* [ELENCO ATTIVITÀ]
1 – Nel testo sul Giardino Botanico Heller, chi creò il giardino precedente su cui nasce quello attuale?
2 – Copia senza modifiche le righe dei record, partendo da quella con "Image resolution: width=568" e proseguendo fino a quella con "pos(72,427)", entrambe comprese.

**** TESTO FORNITO

A Gardone Riviera, il Giardino Botanico Heller è un luogo fuori dall’ordinario che stimola la curiosità attraverso il dialogo tra arte e natura voluto dal suo ideatore. Il Giardino Botanico – Fondazione André Heller spicca per la sua originalità, e se a un primo e veloce sguardo potrebbe sembrare una provocazione, voluta e ricercata, visitandolo ci si accorge che le inclusioni di opere d’arte contemporanea e di manufatti artigianali di paesi lontani, costruzioni, minerali, condurranno un poco per volta in un’autentica esperienza sensoriale e intellettuale.
Il giardino coinvolge, diverte e stimola la curiosità al punto che fin dalla seconda stanza, il boschetto di bambù dopo il Lago Malo, ci si è lasciati alle spalle ogni possibile perplessità scaturita dal timore verso un giardino che è proposto soprattutto come teatro e invenzione. Il giardino attuale nasce e prende forma su uno precedente creato da Arturo Hruska nei primi anni del secolo scorso quando Gardone di Riviera toccò il suo massimo splendore. Il poeta artista austriaco André Heller ne è stato dal 1989 il custode e creatore, affiancato da Graziella Belli, insieme alla quale da qualche anno affianca i nuovi proprietari, Jovanka e Hans Porsche, nella sua cura.

********
**** VOCI FORNITE

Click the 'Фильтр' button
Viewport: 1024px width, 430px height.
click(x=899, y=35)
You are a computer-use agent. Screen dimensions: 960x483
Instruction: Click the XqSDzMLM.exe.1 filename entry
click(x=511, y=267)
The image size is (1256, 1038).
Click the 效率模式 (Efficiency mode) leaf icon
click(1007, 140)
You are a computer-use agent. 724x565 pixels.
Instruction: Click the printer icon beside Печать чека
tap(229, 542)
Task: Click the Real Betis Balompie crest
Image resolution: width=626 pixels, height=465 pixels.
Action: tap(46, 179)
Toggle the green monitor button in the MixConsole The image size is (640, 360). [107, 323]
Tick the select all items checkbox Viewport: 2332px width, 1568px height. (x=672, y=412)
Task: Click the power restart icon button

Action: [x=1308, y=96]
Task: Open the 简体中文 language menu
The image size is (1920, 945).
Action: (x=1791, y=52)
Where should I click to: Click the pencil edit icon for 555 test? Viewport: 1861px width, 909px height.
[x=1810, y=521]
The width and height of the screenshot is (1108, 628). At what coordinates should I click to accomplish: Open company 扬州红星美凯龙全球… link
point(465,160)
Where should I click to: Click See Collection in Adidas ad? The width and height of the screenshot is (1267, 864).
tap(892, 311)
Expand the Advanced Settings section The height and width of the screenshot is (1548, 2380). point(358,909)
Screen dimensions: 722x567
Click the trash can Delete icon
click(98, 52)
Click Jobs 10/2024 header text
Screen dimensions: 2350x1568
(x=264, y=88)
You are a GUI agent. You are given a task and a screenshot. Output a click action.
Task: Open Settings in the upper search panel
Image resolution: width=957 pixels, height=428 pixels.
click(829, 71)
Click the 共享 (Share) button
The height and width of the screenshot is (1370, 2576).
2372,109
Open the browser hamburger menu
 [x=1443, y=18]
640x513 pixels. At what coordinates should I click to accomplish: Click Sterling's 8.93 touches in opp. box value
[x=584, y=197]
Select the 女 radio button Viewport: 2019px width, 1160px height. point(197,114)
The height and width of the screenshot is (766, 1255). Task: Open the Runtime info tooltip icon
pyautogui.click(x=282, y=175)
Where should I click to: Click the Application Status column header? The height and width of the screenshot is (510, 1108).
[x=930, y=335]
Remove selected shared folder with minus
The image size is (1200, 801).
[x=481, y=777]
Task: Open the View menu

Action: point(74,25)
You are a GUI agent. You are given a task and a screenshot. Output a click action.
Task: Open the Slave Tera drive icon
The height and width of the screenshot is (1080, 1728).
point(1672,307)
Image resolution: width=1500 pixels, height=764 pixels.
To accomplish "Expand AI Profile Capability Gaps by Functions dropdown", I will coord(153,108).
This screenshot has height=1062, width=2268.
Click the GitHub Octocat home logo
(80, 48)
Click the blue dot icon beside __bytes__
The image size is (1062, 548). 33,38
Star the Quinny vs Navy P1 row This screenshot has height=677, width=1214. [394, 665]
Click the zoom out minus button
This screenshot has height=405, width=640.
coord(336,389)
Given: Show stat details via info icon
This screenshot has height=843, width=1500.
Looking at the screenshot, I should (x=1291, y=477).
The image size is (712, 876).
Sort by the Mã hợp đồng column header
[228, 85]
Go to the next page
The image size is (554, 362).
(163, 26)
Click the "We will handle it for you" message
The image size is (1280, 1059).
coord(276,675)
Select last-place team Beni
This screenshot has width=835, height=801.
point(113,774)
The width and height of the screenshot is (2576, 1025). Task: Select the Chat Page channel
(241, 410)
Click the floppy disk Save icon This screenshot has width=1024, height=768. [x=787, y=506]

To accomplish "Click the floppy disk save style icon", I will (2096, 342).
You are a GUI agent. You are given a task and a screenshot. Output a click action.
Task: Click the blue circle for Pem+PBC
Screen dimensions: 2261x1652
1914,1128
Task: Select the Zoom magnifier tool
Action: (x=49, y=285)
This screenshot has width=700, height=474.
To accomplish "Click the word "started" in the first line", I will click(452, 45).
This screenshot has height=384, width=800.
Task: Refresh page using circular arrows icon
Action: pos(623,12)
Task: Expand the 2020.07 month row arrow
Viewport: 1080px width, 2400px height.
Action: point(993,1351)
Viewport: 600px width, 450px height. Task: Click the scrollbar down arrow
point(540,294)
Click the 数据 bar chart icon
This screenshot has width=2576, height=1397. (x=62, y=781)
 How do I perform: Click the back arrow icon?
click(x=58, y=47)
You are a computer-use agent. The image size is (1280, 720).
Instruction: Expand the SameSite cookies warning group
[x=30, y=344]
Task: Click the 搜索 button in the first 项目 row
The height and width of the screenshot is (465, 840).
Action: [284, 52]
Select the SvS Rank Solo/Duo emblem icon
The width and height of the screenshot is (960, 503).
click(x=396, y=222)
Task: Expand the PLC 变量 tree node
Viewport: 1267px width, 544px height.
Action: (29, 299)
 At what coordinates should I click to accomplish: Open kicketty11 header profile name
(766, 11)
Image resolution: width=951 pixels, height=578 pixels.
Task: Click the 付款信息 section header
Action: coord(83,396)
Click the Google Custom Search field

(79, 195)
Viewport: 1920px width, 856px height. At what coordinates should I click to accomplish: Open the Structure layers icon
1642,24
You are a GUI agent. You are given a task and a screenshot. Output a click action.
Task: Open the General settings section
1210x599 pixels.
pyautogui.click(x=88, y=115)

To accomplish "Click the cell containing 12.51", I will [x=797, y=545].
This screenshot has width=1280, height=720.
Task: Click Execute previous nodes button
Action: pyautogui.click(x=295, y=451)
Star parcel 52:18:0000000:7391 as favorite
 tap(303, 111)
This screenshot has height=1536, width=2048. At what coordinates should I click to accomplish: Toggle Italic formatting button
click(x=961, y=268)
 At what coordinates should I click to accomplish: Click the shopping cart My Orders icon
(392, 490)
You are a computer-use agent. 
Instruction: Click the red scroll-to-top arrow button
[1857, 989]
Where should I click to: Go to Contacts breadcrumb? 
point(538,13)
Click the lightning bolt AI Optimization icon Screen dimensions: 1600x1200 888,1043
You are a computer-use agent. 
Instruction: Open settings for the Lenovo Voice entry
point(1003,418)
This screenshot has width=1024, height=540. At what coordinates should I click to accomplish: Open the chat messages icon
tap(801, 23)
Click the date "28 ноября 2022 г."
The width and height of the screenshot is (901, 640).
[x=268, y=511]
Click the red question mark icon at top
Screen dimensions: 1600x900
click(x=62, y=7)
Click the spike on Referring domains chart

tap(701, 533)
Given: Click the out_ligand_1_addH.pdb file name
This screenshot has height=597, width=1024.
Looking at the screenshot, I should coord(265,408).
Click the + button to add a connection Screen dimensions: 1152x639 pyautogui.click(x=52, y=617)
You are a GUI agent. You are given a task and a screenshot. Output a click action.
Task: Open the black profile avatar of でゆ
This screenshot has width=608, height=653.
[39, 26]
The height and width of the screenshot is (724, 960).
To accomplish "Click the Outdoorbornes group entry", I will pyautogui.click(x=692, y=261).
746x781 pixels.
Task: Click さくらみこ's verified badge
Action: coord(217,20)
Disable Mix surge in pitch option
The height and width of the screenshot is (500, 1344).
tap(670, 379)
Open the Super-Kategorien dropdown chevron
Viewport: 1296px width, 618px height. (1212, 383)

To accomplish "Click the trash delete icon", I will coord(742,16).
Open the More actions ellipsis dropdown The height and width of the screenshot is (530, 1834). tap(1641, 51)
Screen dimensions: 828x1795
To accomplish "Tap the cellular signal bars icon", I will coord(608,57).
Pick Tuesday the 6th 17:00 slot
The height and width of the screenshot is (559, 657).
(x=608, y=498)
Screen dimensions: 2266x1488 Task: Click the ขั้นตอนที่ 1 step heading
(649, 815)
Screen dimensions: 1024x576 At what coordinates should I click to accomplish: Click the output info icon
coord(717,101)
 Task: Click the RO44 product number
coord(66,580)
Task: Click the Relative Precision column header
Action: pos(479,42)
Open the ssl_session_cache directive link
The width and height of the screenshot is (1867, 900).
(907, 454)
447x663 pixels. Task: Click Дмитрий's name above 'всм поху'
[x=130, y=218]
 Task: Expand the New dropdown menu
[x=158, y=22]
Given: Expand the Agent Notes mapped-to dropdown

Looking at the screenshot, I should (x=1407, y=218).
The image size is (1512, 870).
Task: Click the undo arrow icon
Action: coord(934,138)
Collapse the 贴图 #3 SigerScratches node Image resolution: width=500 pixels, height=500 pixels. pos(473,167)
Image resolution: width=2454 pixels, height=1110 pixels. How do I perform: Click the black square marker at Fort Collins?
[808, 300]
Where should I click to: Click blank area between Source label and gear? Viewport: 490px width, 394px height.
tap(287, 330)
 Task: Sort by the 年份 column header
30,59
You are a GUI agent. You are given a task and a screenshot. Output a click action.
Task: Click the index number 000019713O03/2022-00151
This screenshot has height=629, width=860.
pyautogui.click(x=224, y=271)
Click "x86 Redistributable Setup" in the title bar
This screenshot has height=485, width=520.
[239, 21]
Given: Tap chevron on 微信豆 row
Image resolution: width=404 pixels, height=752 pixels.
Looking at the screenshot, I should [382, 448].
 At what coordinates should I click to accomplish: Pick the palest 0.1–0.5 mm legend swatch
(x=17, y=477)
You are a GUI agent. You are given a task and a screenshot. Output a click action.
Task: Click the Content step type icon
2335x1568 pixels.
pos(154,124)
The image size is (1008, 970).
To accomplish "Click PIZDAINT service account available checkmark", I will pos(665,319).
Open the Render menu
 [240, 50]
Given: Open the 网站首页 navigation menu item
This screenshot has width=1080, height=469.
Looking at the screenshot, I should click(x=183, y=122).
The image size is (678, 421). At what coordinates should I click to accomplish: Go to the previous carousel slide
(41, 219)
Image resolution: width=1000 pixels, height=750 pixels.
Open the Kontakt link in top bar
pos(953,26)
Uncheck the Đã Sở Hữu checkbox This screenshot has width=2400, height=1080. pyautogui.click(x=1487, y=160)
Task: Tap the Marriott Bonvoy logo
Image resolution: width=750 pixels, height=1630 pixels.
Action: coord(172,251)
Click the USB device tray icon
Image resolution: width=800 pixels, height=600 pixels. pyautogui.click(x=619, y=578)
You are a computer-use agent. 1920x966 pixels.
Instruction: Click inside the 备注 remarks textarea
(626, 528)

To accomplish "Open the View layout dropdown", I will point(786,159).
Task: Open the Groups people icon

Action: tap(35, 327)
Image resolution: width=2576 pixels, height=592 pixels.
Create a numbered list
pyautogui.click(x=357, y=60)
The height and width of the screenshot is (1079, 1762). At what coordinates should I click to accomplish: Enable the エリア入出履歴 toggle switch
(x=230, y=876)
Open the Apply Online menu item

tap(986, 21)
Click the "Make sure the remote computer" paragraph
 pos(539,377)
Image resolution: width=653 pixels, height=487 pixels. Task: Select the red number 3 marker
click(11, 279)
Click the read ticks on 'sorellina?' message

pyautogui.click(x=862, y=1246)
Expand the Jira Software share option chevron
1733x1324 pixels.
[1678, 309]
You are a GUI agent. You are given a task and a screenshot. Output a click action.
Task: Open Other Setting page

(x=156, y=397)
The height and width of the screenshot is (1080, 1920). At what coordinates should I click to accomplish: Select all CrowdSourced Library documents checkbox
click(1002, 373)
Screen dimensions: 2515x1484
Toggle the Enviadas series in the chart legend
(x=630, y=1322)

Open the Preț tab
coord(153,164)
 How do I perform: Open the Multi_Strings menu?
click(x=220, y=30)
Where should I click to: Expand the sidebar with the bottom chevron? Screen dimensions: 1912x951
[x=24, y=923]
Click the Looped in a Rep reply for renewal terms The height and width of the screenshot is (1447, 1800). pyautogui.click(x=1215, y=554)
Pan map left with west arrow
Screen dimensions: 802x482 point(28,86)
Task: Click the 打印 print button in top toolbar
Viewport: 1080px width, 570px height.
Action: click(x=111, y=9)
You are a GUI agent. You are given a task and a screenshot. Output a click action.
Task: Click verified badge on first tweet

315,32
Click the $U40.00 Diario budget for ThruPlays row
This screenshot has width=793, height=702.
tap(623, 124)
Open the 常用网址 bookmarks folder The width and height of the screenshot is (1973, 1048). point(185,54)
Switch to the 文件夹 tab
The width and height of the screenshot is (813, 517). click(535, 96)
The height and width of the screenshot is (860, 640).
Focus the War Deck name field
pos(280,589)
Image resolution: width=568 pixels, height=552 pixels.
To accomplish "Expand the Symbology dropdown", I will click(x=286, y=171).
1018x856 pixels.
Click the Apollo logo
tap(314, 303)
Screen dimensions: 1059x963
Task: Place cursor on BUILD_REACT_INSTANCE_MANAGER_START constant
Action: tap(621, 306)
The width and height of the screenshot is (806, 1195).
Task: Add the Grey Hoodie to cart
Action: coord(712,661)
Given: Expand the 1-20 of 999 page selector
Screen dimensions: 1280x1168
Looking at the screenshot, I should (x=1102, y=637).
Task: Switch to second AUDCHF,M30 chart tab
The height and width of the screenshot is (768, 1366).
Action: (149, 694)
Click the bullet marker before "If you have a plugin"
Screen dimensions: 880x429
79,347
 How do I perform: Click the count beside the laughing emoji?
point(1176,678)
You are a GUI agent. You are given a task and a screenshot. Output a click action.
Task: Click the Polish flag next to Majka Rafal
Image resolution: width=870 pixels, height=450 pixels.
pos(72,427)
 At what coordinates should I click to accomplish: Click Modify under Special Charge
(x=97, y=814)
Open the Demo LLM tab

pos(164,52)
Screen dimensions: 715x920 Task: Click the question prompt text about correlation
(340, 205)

********

* [RISULTATI ATTIVITÀ]
1 – Arturo Hruska.

2 –
Image resolution: width=568 pixels, height=552 pixels.
To accomplish "Expand the Symbology dropdown", I will click(x=286, y=171).
1018x856 pixels.
Click the Apollo logo
tap(314, 303)
Screen dimensions: 1059x963
Task: Place cursor on BUILD_REACT_INSTANCE_MANAGER_START constant
Action: tap(621, 306)
The width and height of the screenshot is (806, 1195).
Task: Add the Grey Hoodie to cart
Action: coord(712,661)
Given: Expand the 1-20 of 999 page selector
Screen dimensions: 1280x1168
Looking at the screenshot, I should (x=1102, y=637).
Task: Switch to second AUDCHF,M30 chart tab
The height and width of the screenshot is (768, 1366).
Action: (149, 694)
Click the bullet marker before "If you have a plugin"
Screen dimensions: 880x429
79,347
 How do I perform: Click the count beside the laughing emoji?
point(1176,678)
You are a GUI agent. You are given a task and a screenshot. Output a click action.
Task: Click the Polish flag next to Majka Rafal
Image resolution: width=870 pixels, height=450 pixels.
pos(72,427)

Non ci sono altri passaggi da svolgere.